Naresh Bansal is an Indian politician and Member of Parliament from Uttarakhand in the Rajya Sabha. He is a member of the Bharatiya Janata Party. He is a former General Secretary (Organisation) of Bharatiya Janata Party, Uttarakhand and also previously served as its interim president. , he has been involved with party activities for over four decades.

Political career

Naresh Bansal joined the Rashtriya Swayamsevak Sangh (RSS), a Hindu nationalist organisation, at the age of eight, and remains an active member. Bansal has held a variety of positions with RSS. Between 1972 and 1974, he was the city treasurer of the RSS student council. In 2020, it was reported that he had headed the RSS’s disaster management panel for over 20 years.

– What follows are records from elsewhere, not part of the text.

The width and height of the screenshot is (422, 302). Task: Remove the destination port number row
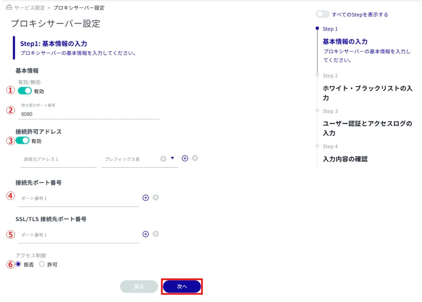(x=156, y=198)
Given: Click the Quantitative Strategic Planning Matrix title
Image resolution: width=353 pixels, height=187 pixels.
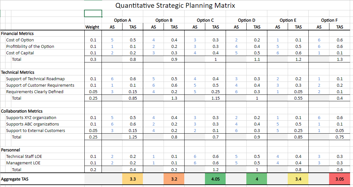Looking at the screenshot, I should pyautogui.click(x=175, y=6).
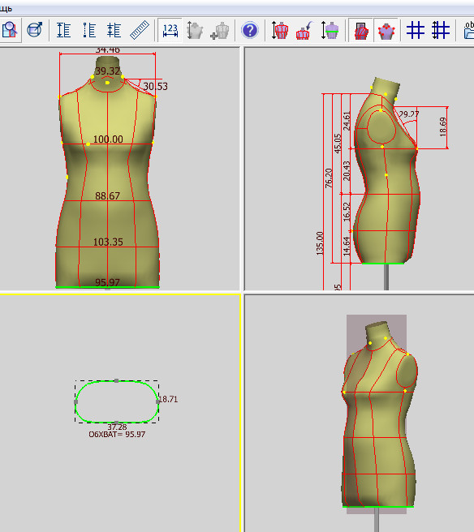474x532 pixels.
Task: Click the mannequin icon with blue arrow
Action: [x=304, y=30]
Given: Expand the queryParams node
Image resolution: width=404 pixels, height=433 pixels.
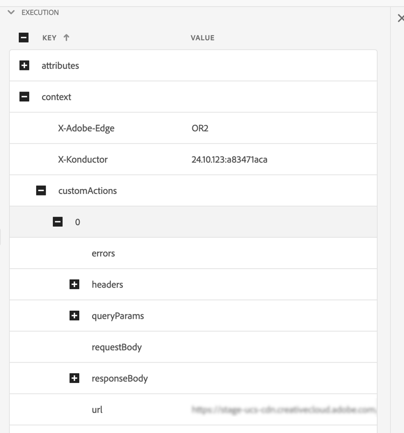Looking at the screenshot, I should point(74,316).
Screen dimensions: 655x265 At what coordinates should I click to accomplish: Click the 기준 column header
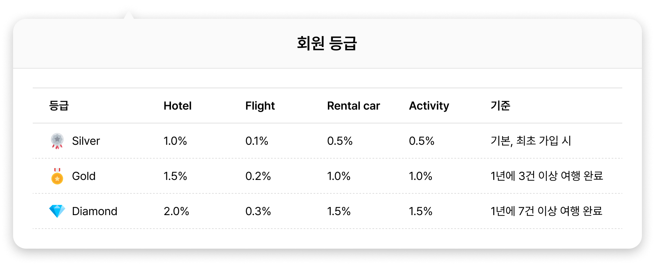(500, 106)
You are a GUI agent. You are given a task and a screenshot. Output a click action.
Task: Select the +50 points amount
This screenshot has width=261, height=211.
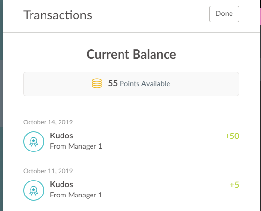tap(232, 136)
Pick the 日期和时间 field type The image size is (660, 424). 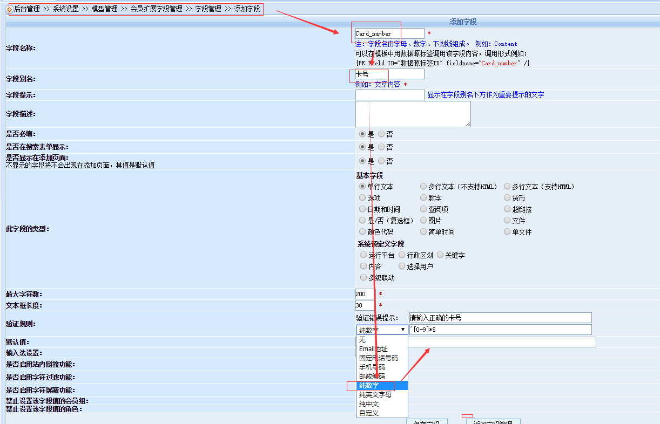point(363,209)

In 1977 Bansal was elected as district coordinator of student organization Akhil Bharatiya Vidyarthi Parishad (ABVP). He was also part of the Hindu Jagran Manch from 1980 to 1986.

He worked at the government for some time before leaving to join the Bharatiya Janata Party. From 2002 to 2009, Bansal was the state general secretary (organisation) of the Bharatiya Janata Party, Uttarakhand, and served as its interim president. Prior to his election to the Rajya Sabha, Bansal was the vice-chairman of the state-level 20-point programme implementation committee.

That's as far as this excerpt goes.